Square Time Sums by Oyler
Posted by shirleycurran on 10 June 2016
I know that the editors are keen to publish ‘easy numericals’. For this Numpty, that is an oxymoron. However, if anyone is able to produce a numerical Listener puzzle to order, it has to be Oyler. We approached this ‘Square Time Sums’ with more than the usual trepidation (at least, the other Numpty did) as we were travelling between a son’s wedding and granddaughter’s christening with nothing but pencil and paper. However, I did manage to print out tables of the first 1000 prime numbers and square numbers of two, three and four digits and purchase a £1 calculator which later gave my three-year old grandson immense glee when he found out that you can change a whole row of nines to zeros by simply adding one. I suppose numbers can be fun.
Does Oyler qualify for the Listener Setters’ Toping Club? As I scan his clues and preamble, I realize that he is confirming his seat of honour as a founder member with not just doubles but triples – and even worse, four of them! How on earth did he stay sober enough to compile this! Cheers! Bottoms up.
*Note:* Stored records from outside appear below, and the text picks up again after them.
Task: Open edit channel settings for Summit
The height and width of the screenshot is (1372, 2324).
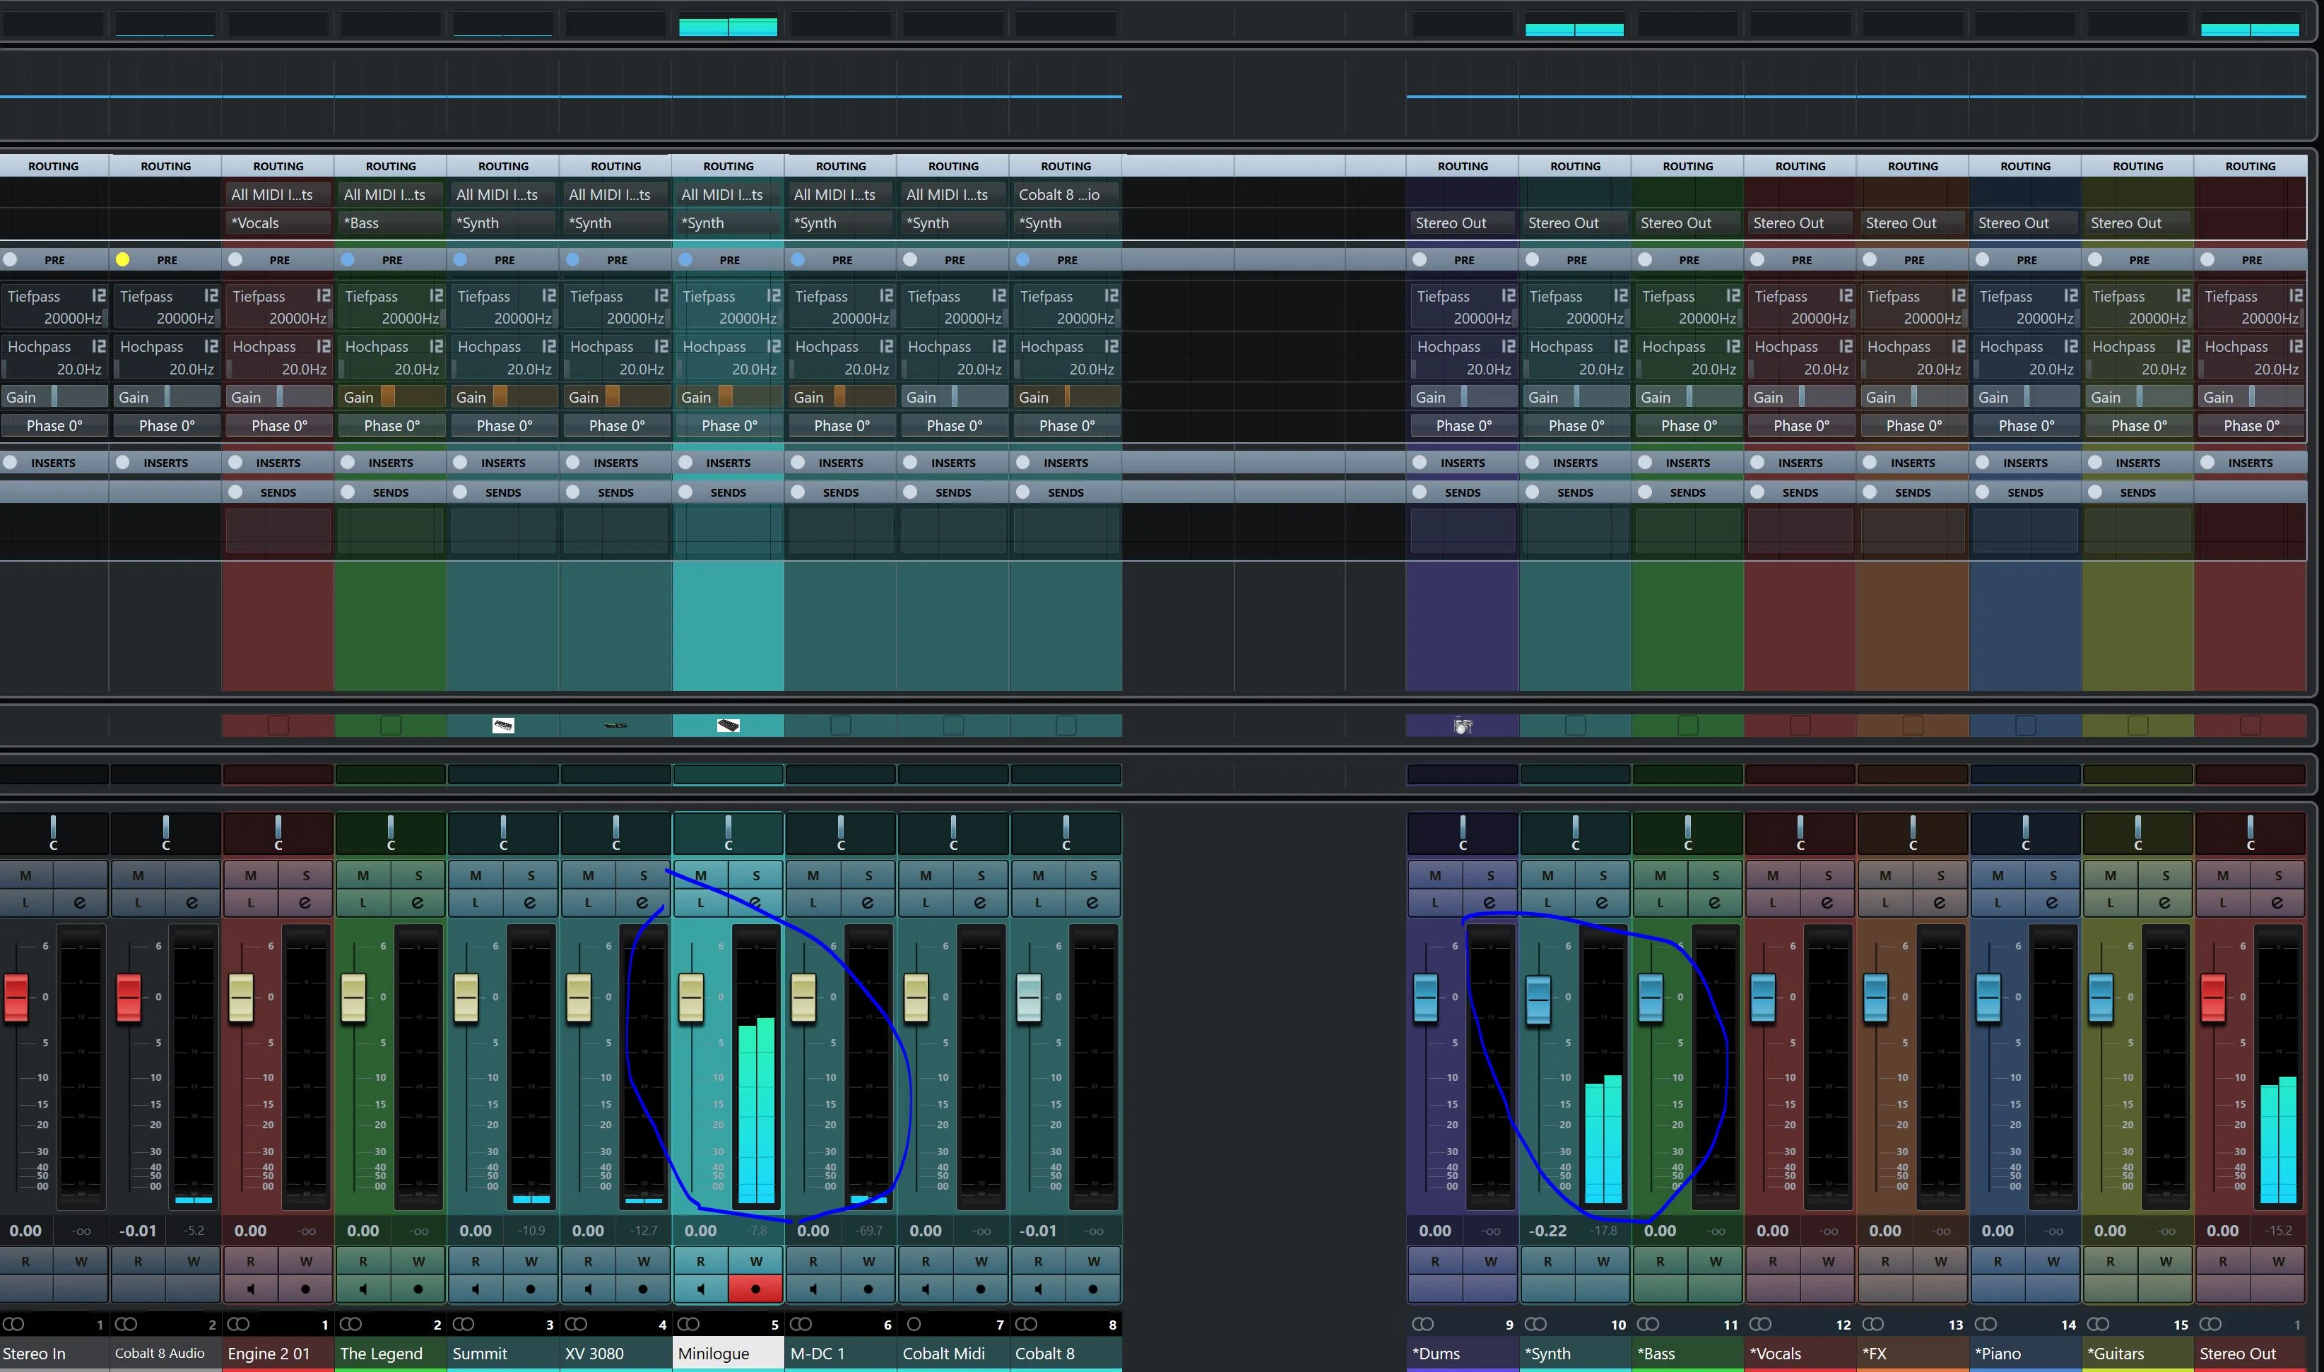Action: tap(530, 902)
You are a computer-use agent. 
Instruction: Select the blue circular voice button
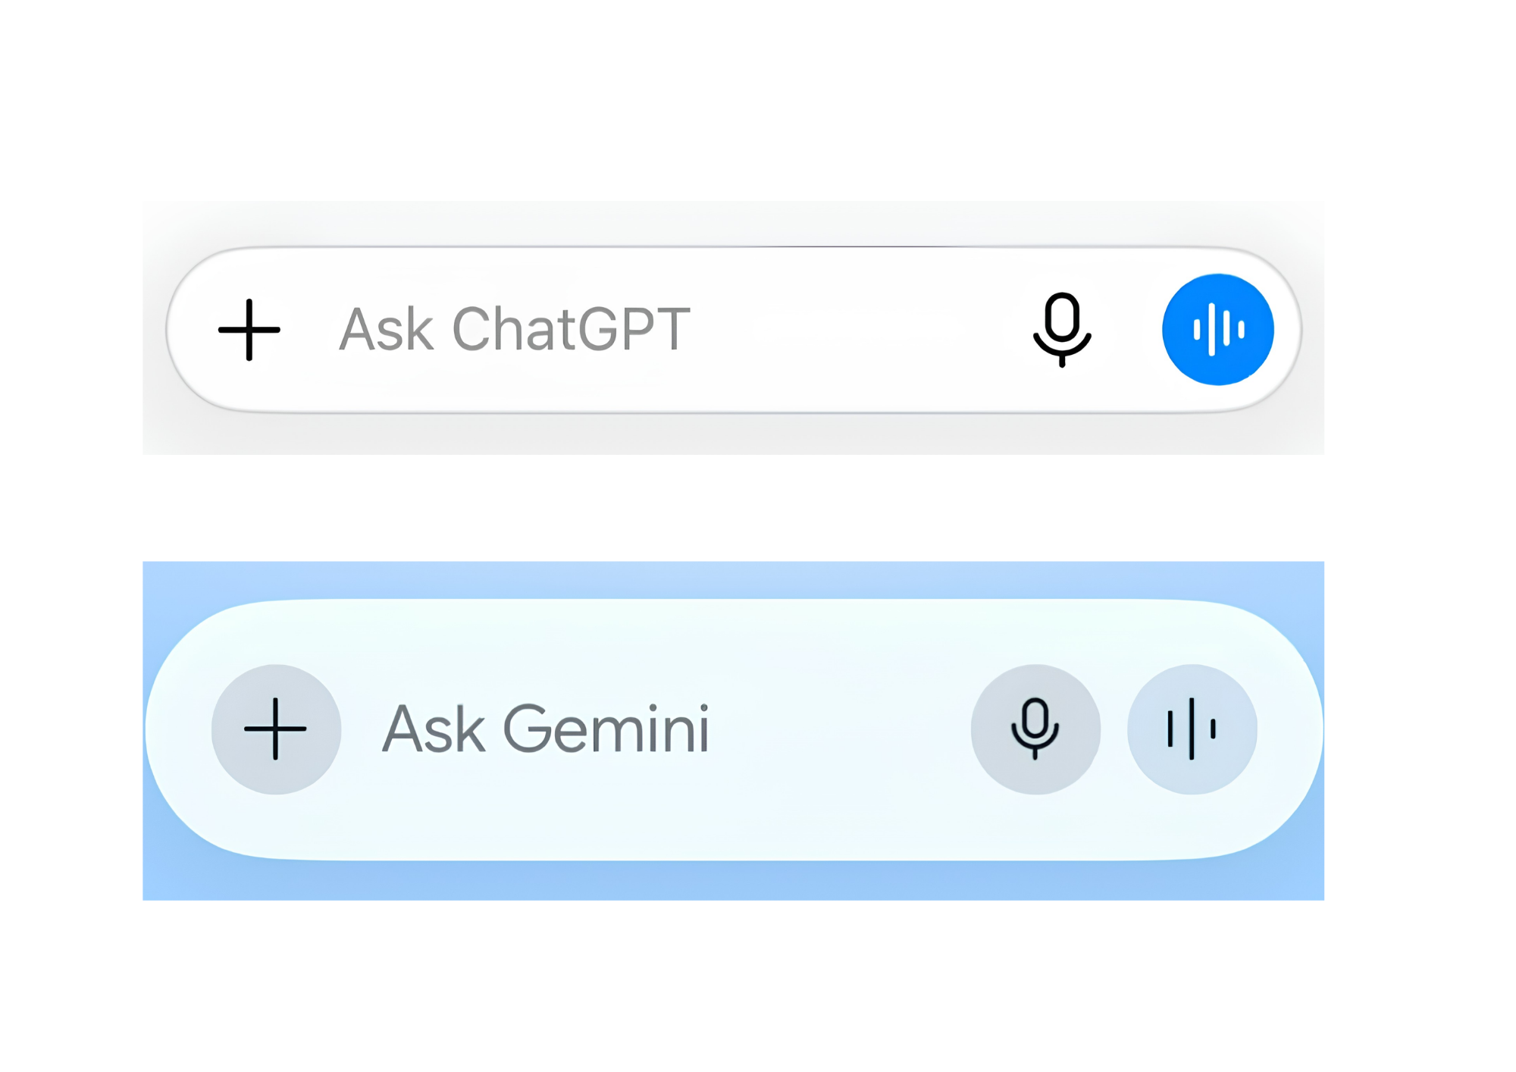(1218, 330)
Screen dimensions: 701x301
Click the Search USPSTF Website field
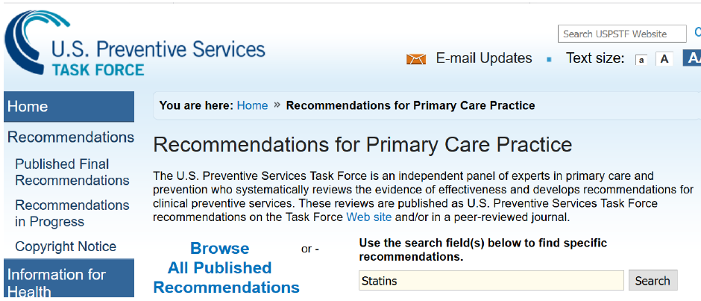pos(622,34)
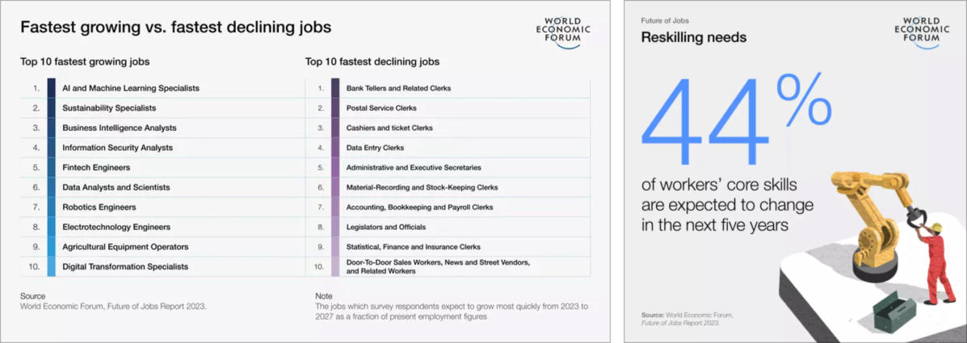The width and height of the screenshot is (967, 343).
Task: Click the World Economic Forum logo on the Reskilling slide
Action: 919,32
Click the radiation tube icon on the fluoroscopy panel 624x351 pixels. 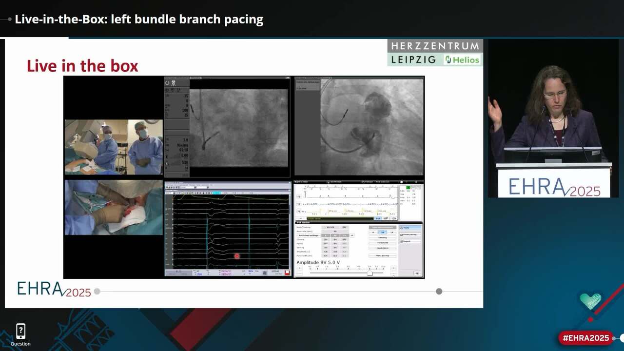coord(173,82)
The other Numpty grumbled and muttered for a few minutes and then announced “I know I can compute the possible triples in my old favourite GWBASIC if I can convert my French laptop keyboard to an English one to find the odd characters like <, $ and % and there are at most about 20,000 triplets. The 1-9 appearing once only requirement might cut this down a lot!” Soon afterwards he happily remarked “Well, there are only seven possible triples'”- and shortly after that he slotted in 1, 9 and 15 across and 2 down and fixed JKL and XYZ
ABC = 36, 729, 5184
JKL = 16, 784, 5329
PQR = 81, 576, 3249
XYZ = 25, 841, 7329
A steady solve followed, with the usual backtrack to find where the fat-fingering on the tiny £1 calculator had led to an error but a couple of hours later the grid was full and a careful check confirmed that it all worked.
What was left to do? Two complete rows and two complete columns “that are related to the theme” had to be highlighted. It didn’t take much nous to see that only four of the rows and columns contained all the digits from 1 to 9 but what was special about those? The answer astonished me – they are all perfect squares! How did Oyler manage that! Thanks to Oyler.